### Aim of the exercise:
Would you return exactly the lines running from the one with "This screenshot has width=677, height=406." to the bottom of the listing below, and no others?

⟨

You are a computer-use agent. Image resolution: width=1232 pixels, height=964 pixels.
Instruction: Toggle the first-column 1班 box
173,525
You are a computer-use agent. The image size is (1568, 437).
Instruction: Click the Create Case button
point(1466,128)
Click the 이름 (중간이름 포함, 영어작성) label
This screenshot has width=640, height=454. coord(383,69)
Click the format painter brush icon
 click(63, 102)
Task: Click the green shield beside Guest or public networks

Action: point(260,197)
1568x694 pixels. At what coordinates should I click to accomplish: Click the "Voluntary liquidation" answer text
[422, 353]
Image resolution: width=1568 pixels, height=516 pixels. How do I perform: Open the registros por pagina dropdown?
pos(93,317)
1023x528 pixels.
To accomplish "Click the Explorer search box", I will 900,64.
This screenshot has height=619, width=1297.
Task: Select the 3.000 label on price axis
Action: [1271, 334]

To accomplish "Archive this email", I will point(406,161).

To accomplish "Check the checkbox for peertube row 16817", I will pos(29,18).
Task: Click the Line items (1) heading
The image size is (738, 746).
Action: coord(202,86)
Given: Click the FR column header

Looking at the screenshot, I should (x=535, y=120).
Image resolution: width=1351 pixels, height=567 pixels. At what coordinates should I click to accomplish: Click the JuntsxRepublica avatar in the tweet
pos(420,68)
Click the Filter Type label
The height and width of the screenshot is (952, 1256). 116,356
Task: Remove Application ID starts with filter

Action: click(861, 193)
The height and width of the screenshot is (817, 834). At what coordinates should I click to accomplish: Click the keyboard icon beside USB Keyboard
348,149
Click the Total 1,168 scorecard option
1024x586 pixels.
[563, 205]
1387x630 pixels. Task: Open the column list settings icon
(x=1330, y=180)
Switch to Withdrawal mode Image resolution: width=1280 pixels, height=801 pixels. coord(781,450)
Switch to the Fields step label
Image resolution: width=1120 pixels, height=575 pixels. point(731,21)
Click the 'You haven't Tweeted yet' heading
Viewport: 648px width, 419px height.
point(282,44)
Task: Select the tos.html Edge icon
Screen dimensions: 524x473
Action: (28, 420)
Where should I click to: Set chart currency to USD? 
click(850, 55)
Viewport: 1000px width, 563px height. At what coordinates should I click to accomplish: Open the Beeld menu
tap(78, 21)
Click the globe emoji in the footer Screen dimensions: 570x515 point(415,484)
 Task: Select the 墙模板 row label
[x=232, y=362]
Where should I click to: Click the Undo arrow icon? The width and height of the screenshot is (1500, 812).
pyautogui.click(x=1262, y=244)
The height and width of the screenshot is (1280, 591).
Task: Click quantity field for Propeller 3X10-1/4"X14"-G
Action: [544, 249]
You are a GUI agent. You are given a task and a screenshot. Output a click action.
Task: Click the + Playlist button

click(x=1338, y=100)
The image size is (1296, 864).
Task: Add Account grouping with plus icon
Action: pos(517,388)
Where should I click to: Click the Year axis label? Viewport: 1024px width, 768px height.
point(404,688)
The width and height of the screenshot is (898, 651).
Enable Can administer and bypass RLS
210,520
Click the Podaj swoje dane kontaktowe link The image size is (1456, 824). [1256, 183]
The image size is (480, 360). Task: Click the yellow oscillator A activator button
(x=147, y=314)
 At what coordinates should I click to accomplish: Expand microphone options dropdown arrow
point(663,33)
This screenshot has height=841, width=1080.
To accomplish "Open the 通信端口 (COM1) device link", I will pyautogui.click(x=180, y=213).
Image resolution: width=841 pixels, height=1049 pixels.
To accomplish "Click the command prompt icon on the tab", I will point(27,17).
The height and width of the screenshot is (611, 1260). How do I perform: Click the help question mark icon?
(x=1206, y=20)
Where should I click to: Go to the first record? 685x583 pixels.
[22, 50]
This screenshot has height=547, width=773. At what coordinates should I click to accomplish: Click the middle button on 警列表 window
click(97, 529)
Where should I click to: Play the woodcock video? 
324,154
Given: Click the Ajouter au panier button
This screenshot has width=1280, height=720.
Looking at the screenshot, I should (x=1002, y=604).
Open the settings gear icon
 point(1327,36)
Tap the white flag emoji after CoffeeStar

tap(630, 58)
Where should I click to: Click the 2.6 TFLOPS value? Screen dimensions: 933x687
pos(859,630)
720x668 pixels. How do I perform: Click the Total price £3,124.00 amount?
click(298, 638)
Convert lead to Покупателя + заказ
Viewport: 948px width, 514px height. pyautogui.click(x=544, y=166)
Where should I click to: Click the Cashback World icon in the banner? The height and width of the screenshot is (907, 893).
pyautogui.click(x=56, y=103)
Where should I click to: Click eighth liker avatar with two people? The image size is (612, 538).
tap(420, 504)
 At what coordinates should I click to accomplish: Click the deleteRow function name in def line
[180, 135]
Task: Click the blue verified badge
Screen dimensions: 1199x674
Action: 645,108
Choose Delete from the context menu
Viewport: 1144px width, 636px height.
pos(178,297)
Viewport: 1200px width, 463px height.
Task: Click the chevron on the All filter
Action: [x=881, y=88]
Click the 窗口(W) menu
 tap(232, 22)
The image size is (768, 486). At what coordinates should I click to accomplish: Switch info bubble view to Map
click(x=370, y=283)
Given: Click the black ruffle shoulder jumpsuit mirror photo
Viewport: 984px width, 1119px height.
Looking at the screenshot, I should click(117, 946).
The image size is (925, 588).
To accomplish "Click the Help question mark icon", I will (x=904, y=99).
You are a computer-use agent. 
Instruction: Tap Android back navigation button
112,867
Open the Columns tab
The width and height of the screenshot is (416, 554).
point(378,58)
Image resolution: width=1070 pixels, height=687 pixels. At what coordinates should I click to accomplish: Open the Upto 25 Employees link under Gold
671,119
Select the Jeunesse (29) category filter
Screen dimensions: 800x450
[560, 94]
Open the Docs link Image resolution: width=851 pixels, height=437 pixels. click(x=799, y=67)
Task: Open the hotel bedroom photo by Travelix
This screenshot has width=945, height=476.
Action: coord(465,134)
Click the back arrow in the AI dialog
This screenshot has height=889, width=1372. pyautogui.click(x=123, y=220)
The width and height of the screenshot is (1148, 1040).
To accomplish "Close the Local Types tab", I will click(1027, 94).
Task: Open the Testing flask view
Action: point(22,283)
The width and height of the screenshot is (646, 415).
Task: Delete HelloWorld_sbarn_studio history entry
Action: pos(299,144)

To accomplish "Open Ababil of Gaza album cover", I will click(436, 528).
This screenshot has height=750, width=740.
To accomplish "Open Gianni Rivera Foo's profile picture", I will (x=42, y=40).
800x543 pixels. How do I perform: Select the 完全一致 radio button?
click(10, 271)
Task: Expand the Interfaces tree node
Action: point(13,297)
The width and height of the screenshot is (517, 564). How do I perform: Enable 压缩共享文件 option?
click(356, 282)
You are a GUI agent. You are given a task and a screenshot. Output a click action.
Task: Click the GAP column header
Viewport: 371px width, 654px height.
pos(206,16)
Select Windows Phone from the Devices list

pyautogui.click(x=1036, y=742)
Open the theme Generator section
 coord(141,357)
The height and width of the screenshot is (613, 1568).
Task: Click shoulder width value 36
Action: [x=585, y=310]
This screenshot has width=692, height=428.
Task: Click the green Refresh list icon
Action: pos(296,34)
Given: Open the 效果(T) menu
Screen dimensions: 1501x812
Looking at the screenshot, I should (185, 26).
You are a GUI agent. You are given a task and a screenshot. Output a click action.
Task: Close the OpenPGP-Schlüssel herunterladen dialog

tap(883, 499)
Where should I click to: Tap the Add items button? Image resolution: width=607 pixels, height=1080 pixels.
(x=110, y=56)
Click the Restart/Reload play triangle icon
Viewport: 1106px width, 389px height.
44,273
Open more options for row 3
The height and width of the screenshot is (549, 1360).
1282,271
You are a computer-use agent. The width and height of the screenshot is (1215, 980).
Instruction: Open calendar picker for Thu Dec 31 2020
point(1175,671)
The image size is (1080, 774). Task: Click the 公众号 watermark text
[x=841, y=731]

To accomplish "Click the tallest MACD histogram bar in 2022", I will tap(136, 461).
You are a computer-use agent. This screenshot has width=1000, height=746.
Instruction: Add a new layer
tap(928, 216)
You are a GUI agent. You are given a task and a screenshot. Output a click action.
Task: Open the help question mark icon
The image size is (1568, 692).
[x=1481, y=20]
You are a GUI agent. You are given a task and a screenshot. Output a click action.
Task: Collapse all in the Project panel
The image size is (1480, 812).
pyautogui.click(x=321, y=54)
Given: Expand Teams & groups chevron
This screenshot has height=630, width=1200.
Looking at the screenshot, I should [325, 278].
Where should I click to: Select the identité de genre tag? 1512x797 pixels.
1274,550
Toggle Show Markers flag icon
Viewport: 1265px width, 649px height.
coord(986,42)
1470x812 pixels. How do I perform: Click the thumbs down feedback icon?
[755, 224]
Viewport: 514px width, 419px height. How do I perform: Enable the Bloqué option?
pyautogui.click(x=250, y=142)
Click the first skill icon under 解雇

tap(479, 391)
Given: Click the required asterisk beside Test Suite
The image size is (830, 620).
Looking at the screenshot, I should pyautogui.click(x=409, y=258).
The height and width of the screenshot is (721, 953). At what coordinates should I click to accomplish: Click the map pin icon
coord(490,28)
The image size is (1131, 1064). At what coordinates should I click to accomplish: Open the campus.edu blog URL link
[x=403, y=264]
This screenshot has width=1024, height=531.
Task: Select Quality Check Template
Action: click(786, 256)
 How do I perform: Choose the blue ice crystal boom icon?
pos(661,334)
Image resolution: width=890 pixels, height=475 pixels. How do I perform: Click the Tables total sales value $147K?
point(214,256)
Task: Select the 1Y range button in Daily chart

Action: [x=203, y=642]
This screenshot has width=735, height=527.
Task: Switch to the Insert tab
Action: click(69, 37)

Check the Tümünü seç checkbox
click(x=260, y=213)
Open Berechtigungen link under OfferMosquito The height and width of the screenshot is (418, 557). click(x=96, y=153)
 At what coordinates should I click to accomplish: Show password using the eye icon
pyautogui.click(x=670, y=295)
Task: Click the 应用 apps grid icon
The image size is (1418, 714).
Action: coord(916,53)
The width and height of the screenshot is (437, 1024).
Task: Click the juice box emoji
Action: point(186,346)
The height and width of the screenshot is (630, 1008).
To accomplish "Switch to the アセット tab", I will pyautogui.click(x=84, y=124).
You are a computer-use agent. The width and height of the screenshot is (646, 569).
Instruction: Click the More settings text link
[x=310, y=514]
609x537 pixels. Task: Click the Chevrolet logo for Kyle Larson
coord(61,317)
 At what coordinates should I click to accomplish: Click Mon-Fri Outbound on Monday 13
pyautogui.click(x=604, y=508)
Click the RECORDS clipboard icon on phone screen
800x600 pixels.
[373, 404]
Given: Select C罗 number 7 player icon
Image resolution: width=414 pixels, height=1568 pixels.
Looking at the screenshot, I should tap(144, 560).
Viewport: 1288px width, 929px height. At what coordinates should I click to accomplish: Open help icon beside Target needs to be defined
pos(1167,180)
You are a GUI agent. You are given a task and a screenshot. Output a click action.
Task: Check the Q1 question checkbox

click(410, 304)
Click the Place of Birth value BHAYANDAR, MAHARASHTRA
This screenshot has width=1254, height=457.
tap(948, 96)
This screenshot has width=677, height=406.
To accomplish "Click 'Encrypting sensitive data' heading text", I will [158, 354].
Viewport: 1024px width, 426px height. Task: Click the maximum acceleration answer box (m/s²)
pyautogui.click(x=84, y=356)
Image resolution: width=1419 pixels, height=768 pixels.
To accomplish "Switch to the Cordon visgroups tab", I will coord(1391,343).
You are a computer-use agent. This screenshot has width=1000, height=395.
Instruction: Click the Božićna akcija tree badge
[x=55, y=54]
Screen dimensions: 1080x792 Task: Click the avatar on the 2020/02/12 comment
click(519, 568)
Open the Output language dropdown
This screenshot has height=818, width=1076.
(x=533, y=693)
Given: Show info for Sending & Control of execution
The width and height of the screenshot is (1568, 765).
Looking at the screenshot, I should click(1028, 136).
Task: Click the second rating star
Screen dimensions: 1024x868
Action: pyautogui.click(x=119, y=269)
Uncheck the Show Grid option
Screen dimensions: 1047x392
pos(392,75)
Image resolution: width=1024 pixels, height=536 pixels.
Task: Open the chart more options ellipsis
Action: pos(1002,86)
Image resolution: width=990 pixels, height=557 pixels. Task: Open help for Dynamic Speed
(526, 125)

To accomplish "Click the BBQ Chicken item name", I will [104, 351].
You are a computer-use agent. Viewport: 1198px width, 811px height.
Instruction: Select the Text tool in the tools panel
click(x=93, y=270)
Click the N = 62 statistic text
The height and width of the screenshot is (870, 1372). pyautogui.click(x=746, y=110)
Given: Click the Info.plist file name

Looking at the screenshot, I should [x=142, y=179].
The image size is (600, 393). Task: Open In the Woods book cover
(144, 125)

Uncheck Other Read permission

⟩

### Written solution:
This screenshot has width=677, height=406.
To accomplish "Click 'Encrypting sensitive data' heading text", I will [158, 354].
Viewport: 1024px width, 426px height. Task: Click the maximum acceleration answer box (m/s²)
pyautogui.click(x=84, y=356)
Image resolution: width=1419 pixels, height=768 pixels.
To accomplish "Switch to the Cordon visgroups tab", I will coord(1391,343).
You are a computer-use agent. This screenshot has width=1000, height=395.
Instruction: Click the Božićna akcija tree badge
[x=55, y=54]
Screen dimensions: 1080x792 Task: Click the avatar on the 2020/02/12 comment
click(519, 568)
Open the Output language dropdown
This screenshot has height=818, width=1076.
(x=533, y=693)
Given: Show info for Sending & Control of execution
The width and height of the screenshot is (1568, 765).
Looking at the screenshot, I should click(1028, 136).
Task: Click the second rating star
Screen dimensions: 1024x868
Action: pyautogui.click(x=119, y=269)
Uncheck the Show Grid option
Screen dimensions: 1047x392
pos(392,75)
Image resolution: width=1024 pixels, height=536 pixels.
Task: Open the chart more options ellipsis
Action: pos(1002,86)
Image resolution: width=990 pixels, height=557 pixels. Task: Open help for Dynamic Speed
(526, 125)

To accomplish "Click the BBQ Chicken item name", I will [104, 351].
You are a computer-use agent. Viewport: 1198px width, 811px height.
Instruction: Select the Text tool in the tools panel
click(x=93, y=270)
Click the N = 62 statistic text
The height and width of the screenshot is (870, 1372). pyautogui.click(x=746, y=110)
Given: Click the Info.plist file name

Looking at the screenshot, I should [x=142, y=179].
The image size is (600, 393). Task: Open In the Woods book cover
(144, 125)

Uncheck Other Read permission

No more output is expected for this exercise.